## PROBLEM:
In the listing below, report how many lines include the string "pixel", giving only that number.

#### MATERIAL SHOWN ####

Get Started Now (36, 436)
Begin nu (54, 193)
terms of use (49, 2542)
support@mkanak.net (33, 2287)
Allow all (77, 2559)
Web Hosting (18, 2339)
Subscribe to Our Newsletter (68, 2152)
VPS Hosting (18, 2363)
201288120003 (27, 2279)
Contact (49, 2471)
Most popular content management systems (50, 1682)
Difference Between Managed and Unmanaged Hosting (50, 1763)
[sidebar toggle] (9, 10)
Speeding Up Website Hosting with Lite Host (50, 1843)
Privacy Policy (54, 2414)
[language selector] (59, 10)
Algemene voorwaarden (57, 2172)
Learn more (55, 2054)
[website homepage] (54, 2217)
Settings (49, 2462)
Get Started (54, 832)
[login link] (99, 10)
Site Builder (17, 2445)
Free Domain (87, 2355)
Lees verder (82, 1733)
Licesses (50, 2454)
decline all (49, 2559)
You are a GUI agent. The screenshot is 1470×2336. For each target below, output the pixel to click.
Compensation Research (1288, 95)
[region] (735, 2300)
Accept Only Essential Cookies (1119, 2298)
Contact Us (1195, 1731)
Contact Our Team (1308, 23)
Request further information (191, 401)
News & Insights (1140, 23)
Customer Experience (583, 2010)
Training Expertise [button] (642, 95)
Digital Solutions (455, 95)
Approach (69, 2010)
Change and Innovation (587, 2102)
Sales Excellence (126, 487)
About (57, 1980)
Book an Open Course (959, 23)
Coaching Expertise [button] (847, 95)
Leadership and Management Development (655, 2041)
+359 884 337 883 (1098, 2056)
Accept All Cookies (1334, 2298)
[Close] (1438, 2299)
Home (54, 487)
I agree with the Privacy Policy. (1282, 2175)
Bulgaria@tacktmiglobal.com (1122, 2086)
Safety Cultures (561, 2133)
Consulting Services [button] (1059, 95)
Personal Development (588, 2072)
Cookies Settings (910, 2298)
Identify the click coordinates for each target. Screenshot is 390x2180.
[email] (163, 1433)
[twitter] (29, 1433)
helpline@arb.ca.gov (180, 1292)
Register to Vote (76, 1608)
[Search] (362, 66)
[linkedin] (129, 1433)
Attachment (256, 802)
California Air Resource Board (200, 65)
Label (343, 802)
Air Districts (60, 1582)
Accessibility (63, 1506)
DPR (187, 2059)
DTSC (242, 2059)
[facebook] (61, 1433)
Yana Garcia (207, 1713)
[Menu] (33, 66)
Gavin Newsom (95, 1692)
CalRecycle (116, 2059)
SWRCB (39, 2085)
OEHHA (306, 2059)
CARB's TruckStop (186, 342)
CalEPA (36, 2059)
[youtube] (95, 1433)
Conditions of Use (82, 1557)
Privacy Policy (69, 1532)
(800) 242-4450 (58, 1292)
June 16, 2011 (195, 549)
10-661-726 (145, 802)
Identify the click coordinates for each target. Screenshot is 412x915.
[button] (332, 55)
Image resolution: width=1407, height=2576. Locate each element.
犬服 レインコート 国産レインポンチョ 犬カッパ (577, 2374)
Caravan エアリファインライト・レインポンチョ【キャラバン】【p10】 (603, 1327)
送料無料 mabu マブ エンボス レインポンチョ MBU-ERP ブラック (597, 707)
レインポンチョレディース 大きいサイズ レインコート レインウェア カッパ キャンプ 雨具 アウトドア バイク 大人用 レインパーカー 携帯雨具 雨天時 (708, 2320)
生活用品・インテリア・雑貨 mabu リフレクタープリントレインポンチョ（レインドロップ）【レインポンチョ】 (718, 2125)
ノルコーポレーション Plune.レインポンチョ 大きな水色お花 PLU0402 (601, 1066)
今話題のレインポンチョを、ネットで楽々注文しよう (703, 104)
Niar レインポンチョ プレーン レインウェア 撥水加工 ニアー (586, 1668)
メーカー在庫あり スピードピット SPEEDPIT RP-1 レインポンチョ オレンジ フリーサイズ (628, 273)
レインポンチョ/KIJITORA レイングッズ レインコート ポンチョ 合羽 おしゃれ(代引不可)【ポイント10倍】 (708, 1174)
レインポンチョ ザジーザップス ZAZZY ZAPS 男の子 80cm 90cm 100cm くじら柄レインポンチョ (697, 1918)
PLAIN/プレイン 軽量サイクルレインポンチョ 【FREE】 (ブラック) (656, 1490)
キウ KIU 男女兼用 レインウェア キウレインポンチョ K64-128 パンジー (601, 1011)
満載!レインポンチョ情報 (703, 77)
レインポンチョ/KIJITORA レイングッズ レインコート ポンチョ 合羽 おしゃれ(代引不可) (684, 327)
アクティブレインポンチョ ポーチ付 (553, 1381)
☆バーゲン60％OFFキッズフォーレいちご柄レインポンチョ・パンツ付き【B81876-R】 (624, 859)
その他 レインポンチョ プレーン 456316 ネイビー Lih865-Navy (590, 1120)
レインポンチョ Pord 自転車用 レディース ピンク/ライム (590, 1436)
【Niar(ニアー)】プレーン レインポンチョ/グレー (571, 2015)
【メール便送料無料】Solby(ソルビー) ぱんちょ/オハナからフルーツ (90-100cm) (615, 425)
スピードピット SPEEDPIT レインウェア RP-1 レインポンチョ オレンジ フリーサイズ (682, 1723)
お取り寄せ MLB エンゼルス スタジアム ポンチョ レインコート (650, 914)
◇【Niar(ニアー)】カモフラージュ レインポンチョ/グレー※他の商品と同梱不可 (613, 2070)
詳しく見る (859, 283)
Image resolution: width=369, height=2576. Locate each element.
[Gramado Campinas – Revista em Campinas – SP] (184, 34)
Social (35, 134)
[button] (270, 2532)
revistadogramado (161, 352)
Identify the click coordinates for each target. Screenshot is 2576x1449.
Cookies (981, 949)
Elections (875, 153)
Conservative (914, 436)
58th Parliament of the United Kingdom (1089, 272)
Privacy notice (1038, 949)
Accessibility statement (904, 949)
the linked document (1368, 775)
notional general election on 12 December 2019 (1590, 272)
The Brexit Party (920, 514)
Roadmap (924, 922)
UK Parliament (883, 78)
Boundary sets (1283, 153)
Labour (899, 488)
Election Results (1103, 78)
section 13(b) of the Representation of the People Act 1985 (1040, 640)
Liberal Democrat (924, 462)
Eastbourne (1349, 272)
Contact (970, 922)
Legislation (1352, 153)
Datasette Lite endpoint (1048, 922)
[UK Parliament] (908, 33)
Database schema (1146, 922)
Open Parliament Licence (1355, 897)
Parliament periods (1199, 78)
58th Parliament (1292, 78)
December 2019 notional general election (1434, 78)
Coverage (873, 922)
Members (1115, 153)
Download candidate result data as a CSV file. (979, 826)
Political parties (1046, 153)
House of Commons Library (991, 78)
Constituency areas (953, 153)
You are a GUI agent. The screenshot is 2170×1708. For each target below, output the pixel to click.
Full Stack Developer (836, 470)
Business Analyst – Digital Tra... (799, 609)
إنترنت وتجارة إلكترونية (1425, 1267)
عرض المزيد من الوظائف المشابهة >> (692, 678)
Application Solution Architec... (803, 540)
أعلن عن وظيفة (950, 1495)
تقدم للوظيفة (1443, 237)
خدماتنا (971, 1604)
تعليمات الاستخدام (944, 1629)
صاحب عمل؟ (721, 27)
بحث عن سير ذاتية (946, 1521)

####

## ANSWER TO THIS TASK:
2